WARTABANJAR.COM – Kota Banjarmasin menjadi kota yang paling parah urusan infeksi saluran pernapasan akut atau Ispa dengan jumlah 36.082 kasus. Disusul Kabupaten Banjar sebanyak 26.237 kasus.
Lalu Banjarbaru sebanyak 22.910 kasus, Hulu Sungai Tengah dengan 17.699 kasus dan Kotabaru sebanyak 13.445 kasus.
Kemudian Balangan dengan jumlah 12.174 kasus. Selanjutnya Hulu Sungai Selatan 11.584 kasus. Hulu Sungai Utara 10.267 kasus.

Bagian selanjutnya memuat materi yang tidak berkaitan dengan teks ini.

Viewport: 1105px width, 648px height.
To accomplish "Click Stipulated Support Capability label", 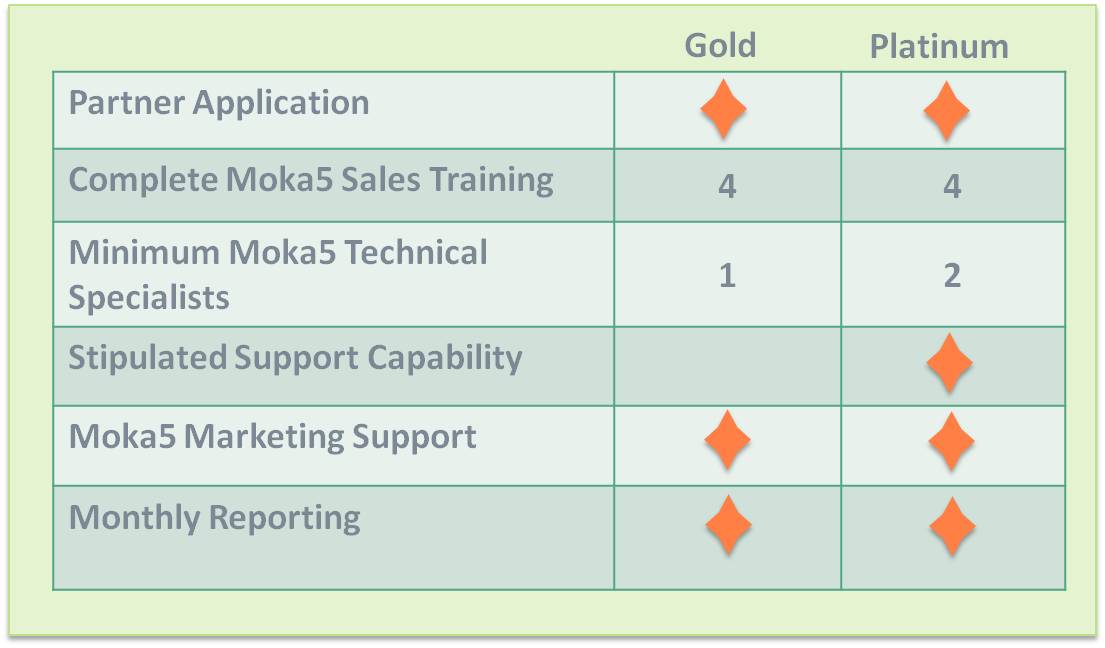I will [295, 358].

Di Tabalong kasus Ispa sebanyak 9.875. Kemudian 9.786 kasus di Tanah Bumbu dan 9.698 di Kabupaten Tapin. Sementara Barito Kuala menjadi kabupaten yang paling rendah kasus Ispanya dengan 8.125 kasus. Jika ditotal, maka kasus Ispa di Banua sebanyak 189.111 kasus.

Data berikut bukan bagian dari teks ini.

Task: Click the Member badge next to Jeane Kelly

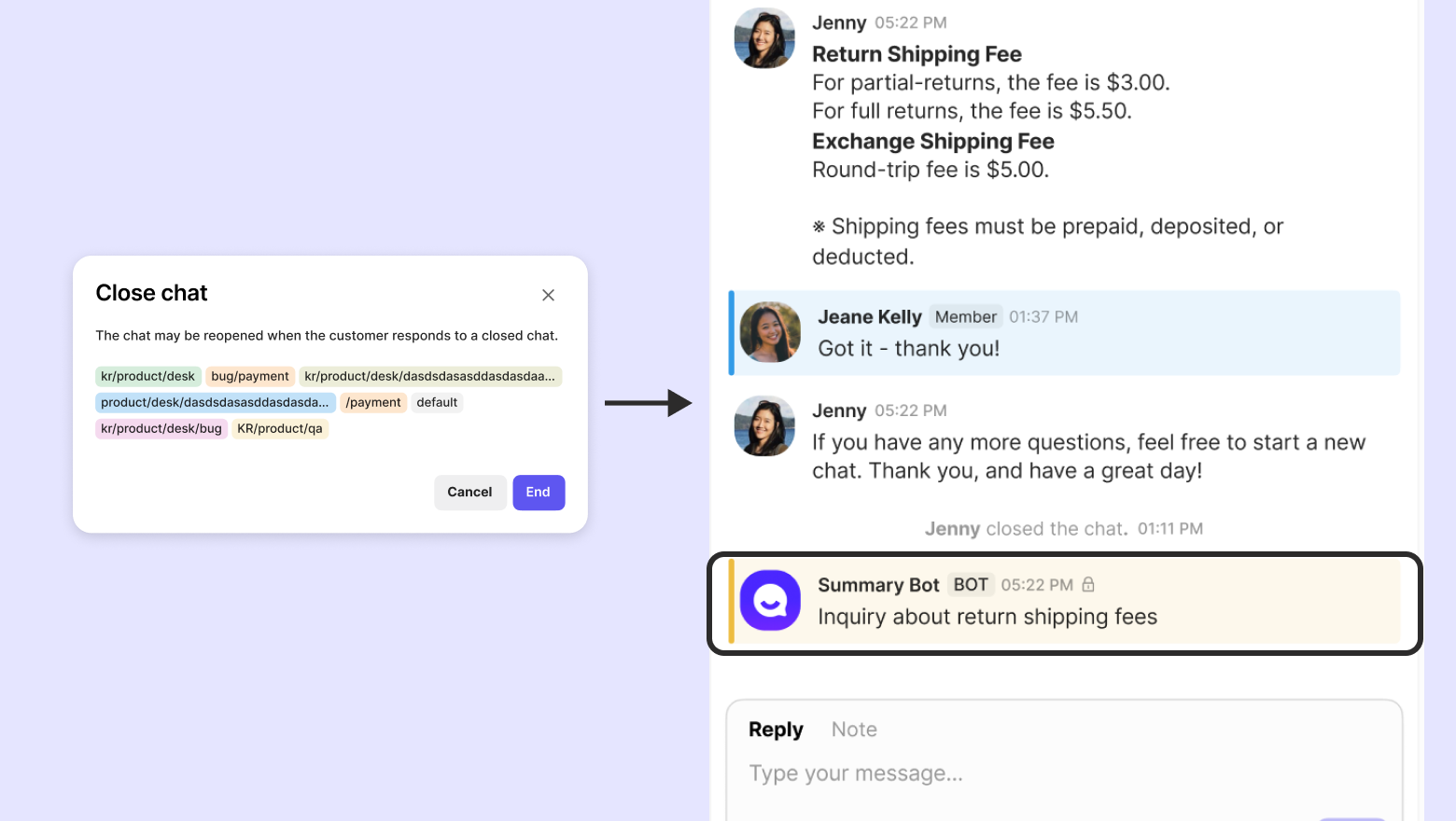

“Angka ini naik dibanding tiga bulan ke belakang,” ungkap Kadinkes Kalsel, Diauddin di Banjarbaru, Sabtu (9/9/2023).
Baca Juga
Kebakaran Gudang di Jalan Sukamaju Landasan Ulin
Selain itu, kenaikan kasus Ispa di Kalsel dipicu maraknya kabut asap dampak dari karhutla di Banua.
“Selain kabut asap, meningkatnya kasus ini juga lantaran debu. Namun Sepanjang 2023 tidak ada pasien yang meninggal dunia,” katanya.
Oleh karena itu, Pemprov Kalsel dan jajaran kesehatan terus bergerak menanggulangi penyakit ispa akibat karhutla dengan cara membagikan masker kepada masyarakat, memberikan pelayanan kesehatan disetiap posko karhutla dan lakinya.
“Kita juga sudah membuat surat edaran ke Kabupaten/kota tentang kewaspadaan terhadap peningkatan penyakit ISPA,” jelasnya.